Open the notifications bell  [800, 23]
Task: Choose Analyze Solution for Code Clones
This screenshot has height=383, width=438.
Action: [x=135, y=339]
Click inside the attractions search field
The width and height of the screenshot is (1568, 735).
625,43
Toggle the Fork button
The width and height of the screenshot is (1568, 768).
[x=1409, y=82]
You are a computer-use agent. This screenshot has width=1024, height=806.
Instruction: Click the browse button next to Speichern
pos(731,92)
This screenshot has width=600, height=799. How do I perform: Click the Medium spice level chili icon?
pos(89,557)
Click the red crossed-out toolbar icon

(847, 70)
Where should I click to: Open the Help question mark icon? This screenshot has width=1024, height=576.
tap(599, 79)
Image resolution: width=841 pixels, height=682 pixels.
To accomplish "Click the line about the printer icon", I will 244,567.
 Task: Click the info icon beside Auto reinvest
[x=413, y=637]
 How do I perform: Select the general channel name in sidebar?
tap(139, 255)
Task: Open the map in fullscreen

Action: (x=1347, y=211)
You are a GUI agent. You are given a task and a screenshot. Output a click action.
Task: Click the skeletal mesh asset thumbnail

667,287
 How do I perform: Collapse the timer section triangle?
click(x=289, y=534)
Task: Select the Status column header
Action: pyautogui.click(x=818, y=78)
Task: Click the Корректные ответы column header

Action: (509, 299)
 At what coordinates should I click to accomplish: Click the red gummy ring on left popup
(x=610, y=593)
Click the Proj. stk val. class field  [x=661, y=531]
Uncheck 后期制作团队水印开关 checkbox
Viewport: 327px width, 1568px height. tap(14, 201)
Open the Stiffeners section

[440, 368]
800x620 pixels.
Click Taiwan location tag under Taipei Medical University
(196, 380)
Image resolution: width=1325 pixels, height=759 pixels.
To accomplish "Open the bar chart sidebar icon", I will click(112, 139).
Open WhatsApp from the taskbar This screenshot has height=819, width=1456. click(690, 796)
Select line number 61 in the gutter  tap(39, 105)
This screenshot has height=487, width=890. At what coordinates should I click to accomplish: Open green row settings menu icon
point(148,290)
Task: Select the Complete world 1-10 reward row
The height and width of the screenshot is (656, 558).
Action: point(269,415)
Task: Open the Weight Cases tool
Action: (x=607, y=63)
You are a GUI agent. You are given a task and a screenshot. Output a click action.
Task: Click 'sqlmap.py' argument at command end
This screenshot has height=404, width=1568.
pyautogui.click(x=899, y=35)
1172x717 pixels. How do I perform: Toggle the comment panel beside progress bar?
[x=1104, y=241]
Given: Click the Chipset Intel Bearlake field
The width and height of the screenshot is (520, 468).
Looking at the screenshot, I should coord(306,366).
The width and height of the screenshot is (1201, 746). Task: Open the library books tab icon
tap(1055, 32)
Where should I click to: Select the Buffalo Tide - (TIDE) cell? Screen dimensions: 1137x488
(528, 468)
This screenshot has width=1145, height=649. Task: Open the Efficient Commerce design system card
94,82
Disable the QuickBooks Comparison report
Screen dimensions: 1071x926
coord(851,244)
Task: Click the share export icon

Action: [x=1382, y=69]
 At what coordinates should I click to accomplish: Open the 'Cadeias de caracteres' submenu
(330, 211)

▶ _Your goal_: Update these lines by replacing every "sidebar" with "side panel" and leaving everything else unchanged.

▶ _Reply_:
Open the notifications bell  [800, 23]
Task: Choose Analyze Solution for Code Clones
This screenshot has height=383, width=438.
Action: [x=135, y=339]
Click inside the attractions search field
The width and height of the screenshot is (1568, 735).
625,43
Toggle the Fork button
The width and height of the screenshot is (1568, 768).
[x=1409, y=82]
You are a computer-use agent. This screenshot has width=1024, height=806.
Instruction: Click the browse button next to Speichern
pos(731,92)
This screenshot has width=600, height=799. How do I perform: Click the Medium spice level chili icon?
pos(89,557)
Click the red crossed-out toolbar icon

(847, 70)
Where should I click to: Open the Help question mark icon? This screenshot has width=1024, height=576.
tap(599, 79)
Image resolution: width=841 pixels, height=682 pixels.
To accomplish "Click the line about the printer icon", I will 244,567.
 Task: Click the info icon beside Auto reinvest
[x=413, y=637]
 How do I perform: Select the general channel name in side panel?
tap(139, 255)
Task: Open the map in fullscreen

Action: (x=1347, y=211)
You are a GUI agent. You are given a task and a screenshot. Output a click action.
Task: Click the skeletal mesh asset thumbnail

667,287
 How do I perform: Collapse the timer section triangle?
click(x=289, y=534)
Task: Select the Status column header
Action: pyautogui.click(x=818, y=78)
Task: Click the Корректные ответы column header

Action: (509, 299)
 At what coordinates should I click to accomplish: Click the red gummy ring on left popup
(x=610, y=593)
Click the Proj. stk val. class field  [x=661, y=531]
Uncheck 后期制作团队水印开关 checkbox
Viewport: 327px width, 1568px height. tap(14, 201)
Open the Stiffeners section

[440, 368]
800x620 pixels.
Click Taiwan location tag under Taipei Medical University
(196, 380)
Image resolution: width=1325 pixels, height=759 pixels.
To accomplish "Open the bar chart side panel icon", I will click(112, 139).
Open WhatsApp from the taskbar This screenshot has height=819, width=1456. click(690, 796)
Select line number 61 in the gutter  tap(39, 105)
This screenshot has height=487, width=890. At what coordinates should I click to accomplish: Open green row settings menu icon
point(148,290)
Task: Select the Complete world 1-10 reward row
The height and width of the screenshot is (656, 558).
Action: point(269,415)
Task: Open the Weight Cases tool
Action: (x=607, y=63)
You are a GUI agent. You are given a task and a screenshot. Output a click action.
Task: Click 'sqlmap.py' argument at command end
This screenshot has height=404, width=1568.
pyautogui.click(x=899, y=35)
1172x717 pixels. How do I perform: Toggle the comment panel beside progress bar?
[x=1104, y=241]
Given: Click the Chipset Intel Bearlake field
The width and height of the screenshot is (520, 468).
Looking at the screenshot, I should coord(306,366).
The width and height of the screenshot is (1201, 746). Task: Open the library books tab icon
tap(1055, 32)
Where should I click to: Select the Buffalo Tide - (TIDE) cell? Screen dimensions: 1137x488
(528, 468)
This screenshot has width=1145, height=649. Task: Open the Efficient Commerce design system card
94,82
Disable the QuickBooks Comparison report
Screen dimensions: 1071x926
coord(851,244)
Task: Click the share export icon

Action: [x=1382, y=69]
 At what coordinates should I click to accomplish: Open the 'Cadeias de caracteres' submenu
(330, 211)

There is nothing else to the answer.